Life With Lupus

First Disability appointment


I’m in the parking lot waiting for my first disability appointment. I have no idea what to expect. It is a “psychodisgnostic” exam with a “PSYD.” Maybe they think it’s all in my head? Who knows!

One thing for sure I will be all sweaty and in moderate pain just from the walk from the parking lot to the office. Wish me luck! I’ll report back later.


Hope everything went well!!


I hope everything went well also.


This was an interesting experience and I'm still trying to figure it out. It was not a medical exam. It was initially focused on 'depression' and 'anxiety' issues - which I didn't emphasize in my disability application. She spent a lot of time on that. She finally got to memory issues (which I have significant issues with) and she gave me some quick memory challenges that anyone could pass. For example, she said to repeat the numbers after I say them and she would say "5,3,8,1" Well duh - thats not the problem here, m'aam. I can hear you and parrot your words. I did get a chance to explain to her how my loss of memory and brain function affects my ability to do my old job (impossible) and challenges me at my new job. I think she understood, but I have no idea how this will impact my disability application overall. At this point, I'm 59 and 2 month, and I understand I can access my SS at 59 and a half anyway so I just have to hang in there another 4 months I guess.


I had my mental evaluation yesterday I didn’t know what to expect and I have no idea what he will write


I couldn’t do the backwards recall that well and my fog I forgot one of the words blah


Hope all went well, and you will hear something back soon. I 'hate' those tests, my memory is so bad, I can't parrot back the numbers. I freak out, and practically have a panic attack. It makes me feel stupid, which I'm not..... I hope I never have to have any of those tests again in my whole life.


I feel ya I am smart my memory is shot


Good luck,how it go?


I did have trouble with the backwards recall too. I also had trouble with the 4 words that you repeated once, then she asked another few questions, then asked what those 4 words were. I couldn't remember any of them, lol!! That is a perfect example of where my memory has gone! She recognized that I did have a problem with memory so hopefully that will further support my application for disability.I have no idea when I will next hear from them.

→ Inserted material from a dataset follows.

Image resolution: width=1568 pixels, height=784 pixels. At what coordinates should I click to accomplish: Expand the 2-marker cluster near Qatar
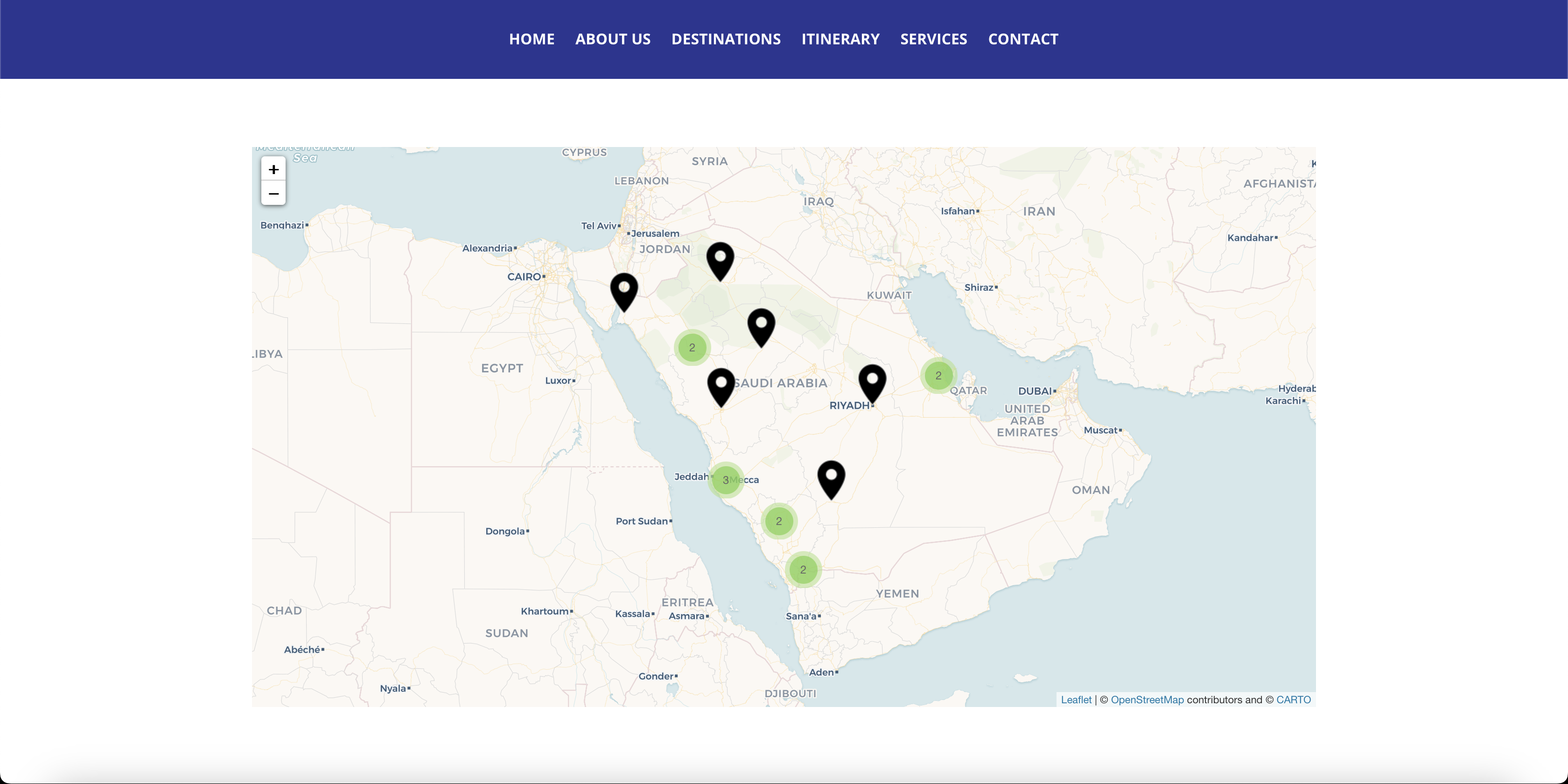(938, 376)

Hope it goes well for you! I had to do all this when I was being diagnosed because they thought it was all in my head. They even had a psychological come see me. It’s so hard to to deal with all this. Hope it goes well for you!


I know, Louters! My RHEUMY sometimes acts like she thinks some of my symptoms are not related to Lupus, and I tell her frankly about all the people on this site who report the same thing, especially the sleeping too much. There's a big difference between sleeping too much from depression ("I dont want to get out of bed) vs. a side effect of a med (stop the med and you don't sleep so much) and sleeping too much from Lupus ("I CANT get out of bed and if I try I just end up back here"). Frustrating!